Well, all the discussion here did not change my opinion much regarding trading TSLA.
I will hold on to my TSLA shares with an iron grip for the next few years and my retirement account has an even longer time horizon of 20 years, so yeah, lets roll - not selling until I see I can retire early.
Most of my calls have are 2022 Jan & Jun, so I will ride out the volatility with these, hopefully.
I was somewhat affected by the peer pressure, especially considering how stupid it was for me to recently sell 320c, 420c & 600c for having no vision of bigger appreciation.
So, here's my sacrifice to the altar of insanity
View attachment 500054
That's $2,200 that I pretty much kissed goodbye.
What I'm thinking:
1. @anthonyj is expecting 3x profit in Q4 compared to Q3.

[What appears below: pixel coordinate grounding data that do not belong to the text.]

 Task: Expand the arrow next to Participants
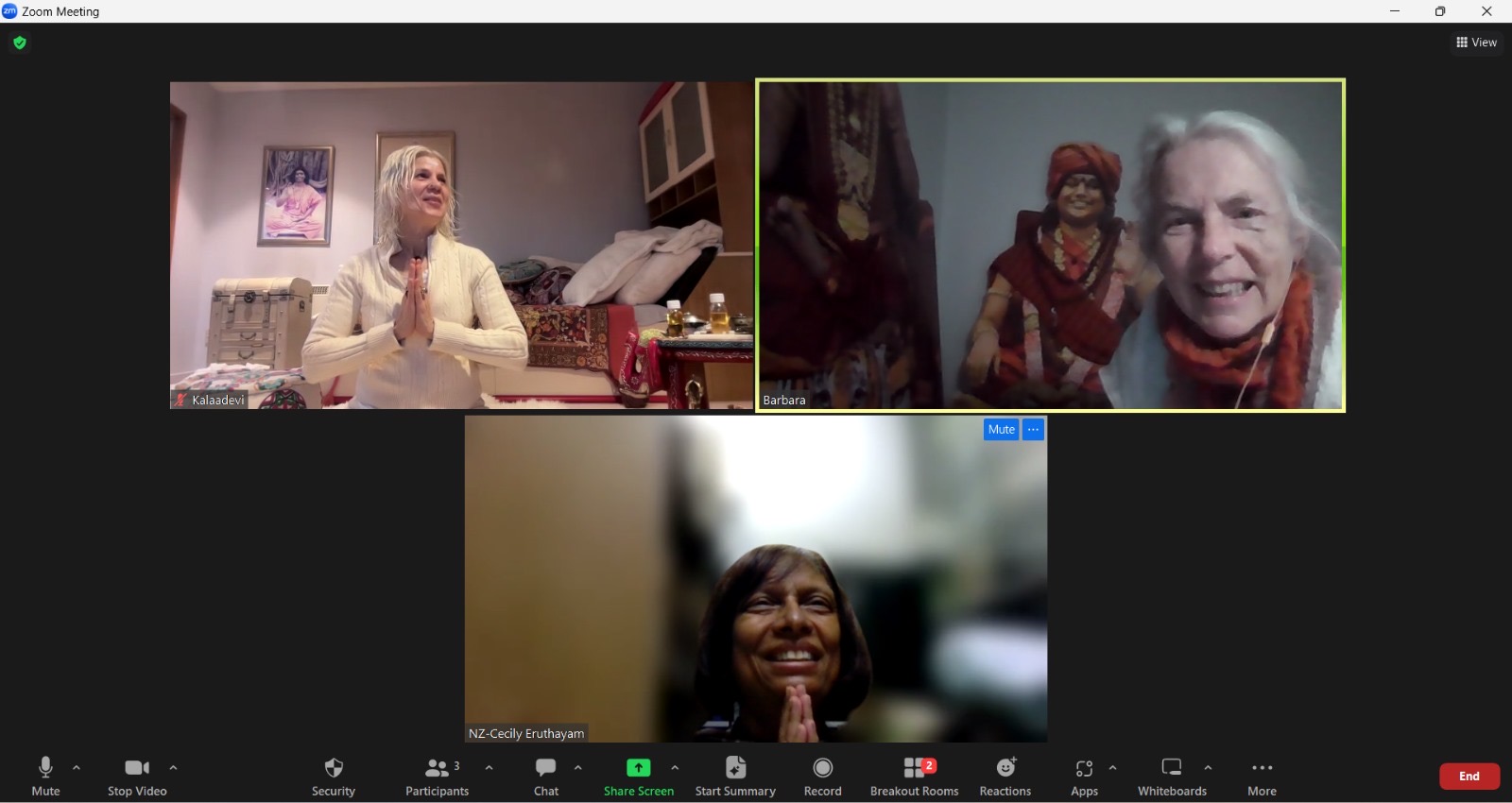coord(489,767)
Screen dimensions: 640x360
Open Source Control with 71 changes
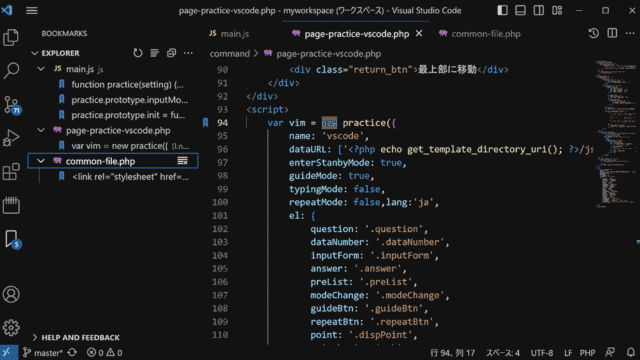[x=11, y=105]
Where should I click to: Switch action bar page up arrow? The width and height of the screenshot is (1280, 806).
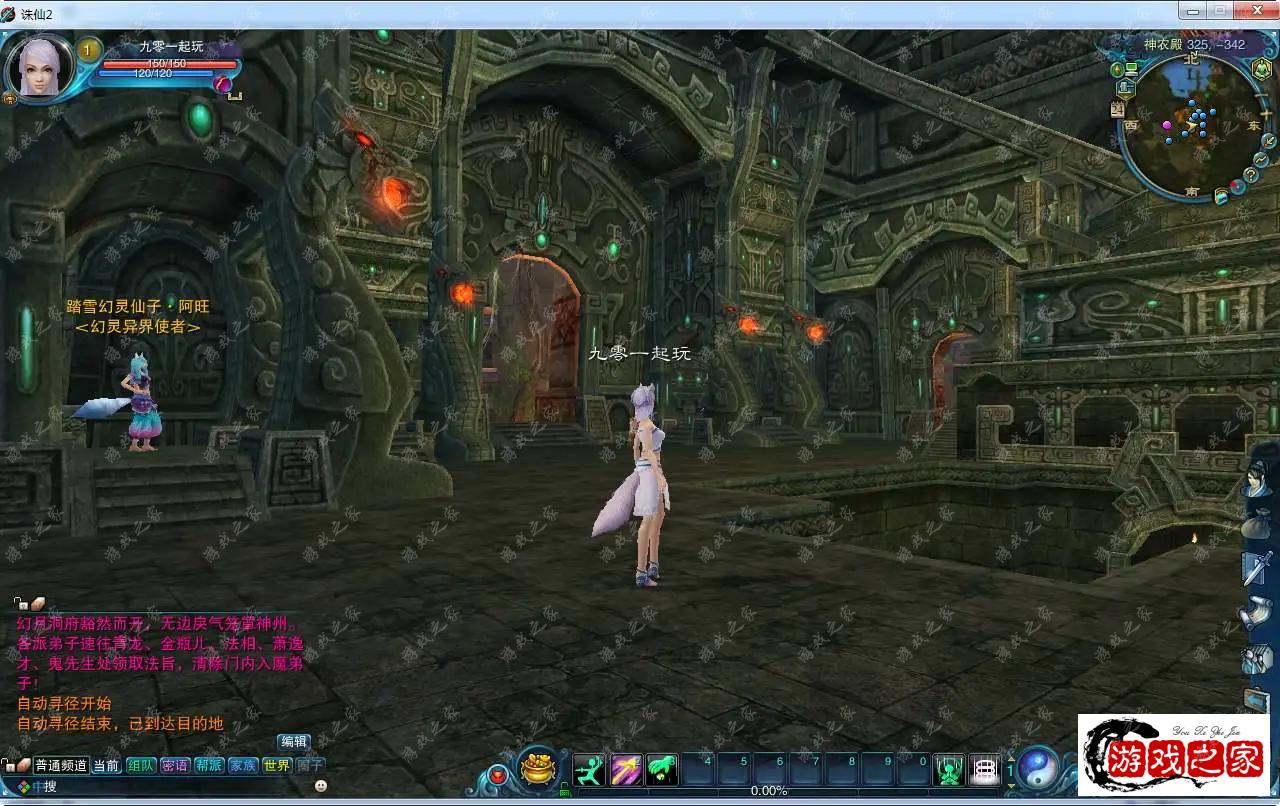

I saw couple other references to 2x, including one by DaveT. 2x may be sufficient to screw with many analysts/funds heads and justify higher future valuation.
2. If EM talks about 4-5 years horizon in ER as he intended, this may demonstrate the leaving train to some passengers still in doubts whether to get in.
3. Sounds like the Y may move up yet again. My understanding was ~end of Q2 for mid volume production- like 1k/w, it currently feels like this may advance by a couple of months.
These things give some chance to those $2.2k.
Q4 might be the last time when coming things are not yet fully expected and EM's credibility is not fully vetted...
Are you me?
I also bought a very small amount of the Feb21 $800s at the exact same price ($2.20) as you did yesterday.
Fully expecting to lose this small bet, but if:
- Macros hold up
- Earnings surprise with performance boost, larger amount of credits sold, perhaps further margin improvements (not expecting these, but possible)
- Hype around Q1 and total 2020 guidance, and perhaps next couple years outlook
- More people jumping in who are still on the fence because Q3 could've been a fluke
- Squeeze + delta hedging + more FOMO feedback loop
Earnings consensus rising in the last few days make me feel worse about our chances, because it'll be harder to beat consensus.
The post today about Amazon P/E ratios in the past five years makes me feel slightly better about our chances, because apparently Amazon was at a 400-500x P/E ratio during its early growth phase in 2015. If earnings surprises and hits $2 or $2.5 GAAP EPS (my actual estimate is $1.39), that'd be a yearly run rate of $8-10 EPS, so it would only require one fourth of Amazon's 2015 P/E ratio to pay off.
Probably not happening, but risk reward seemed there for a tiny speculative bet.